The 17-year Brood IX cicadas will begin emerging in southwest Virginia, including Radford, in mid-May. And now there is a way to track, photograph, video and help map these interesting insects on a mobile phone app created by cicada experts.
Gene Kritsky, Ph.D., Dean of Behavioral and Natural Sciences at Mount St. Joseph University in Cincinnati, who has studied cicadas throughout his academic career, worked in partnership with the Center for IT Engagement (cITe) at Mount St. Joseph University to create the Cicada Safari app. It allows users to search, photograph, video and help map the cicadas. The University also maintains a cicada website showing where the cicadas will emerge this year.
"Periodical cicadas are bugs of history," Dr. Kritsky said. "They are generational events, and many people use the emergence to mark the passage of time, recall key events in their lives and just remember where they were and what they were doing the last time the cicadas came out.

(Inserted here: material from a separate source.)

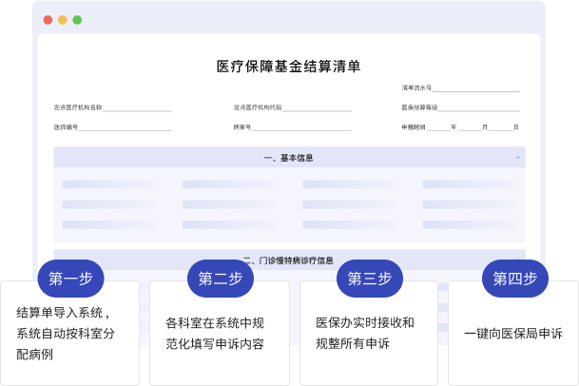This screenshot has height=386, width=579.
Task: Select the 第二步 step badge
Action: pyautogui.click(x=220, y=279)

"We developed this app because so many people are fascinated by cicadas," he said. "This is true citizen science. People can use their phones with our app to track, photograph and help us map the cicadas to verify where they are emerging. An issue with citizen science projects is the difficulty to verify new observations. The photographs submitted to our map are like voucher specimens permitting us to verify the observations making the maps more useful for future research"
To join Cicada Safari, and help map the 2020 emergence, simply go to an app store and download the Cicada Safari app. When a cicada is spotted, users can use the app to photograph and video the insects and then submit the pictures for inclusion on MSJ’s 2020 cicada map.
A recognized cicada expert, Dr. Kritsky has given hundreds of media interviews, published academic papers on cicadas and is the author of two books on Cicadas, "Periodical Cicadas: The Plague and the Puzzle" and "In Your Backyard: Periodical Cicadas".
Following are some cicada facts from Dr. Kritsky’s cicada web page:
Cicadas emerge after the soil temperature exceeds 64 degrees, which is usually in mid-May.
Only male cicadas sing through sound-producing structures called tymbals on either side of the abdomen under the wings.
Cicadas do not eat solid food, but do drink fluids to avoid dehydration.
Cicadas do not sting or bite, and do not carry diseases.
Periodical cicada years are quite beneficial to the ecology of the region. Their egg-laying in trees is a natural pruning that results in increased numbers of flowers and fruits in the succeeding years. Their emergence from the ground turns over large amounts of soil, and after they die their decaying bodies contribute a massive amount of nutrients to the soil.
Periodical cicadas are often incorrectly called locusts. Locusts are grasshoppers and cicadas are more closely related to aphids than grasshoppers.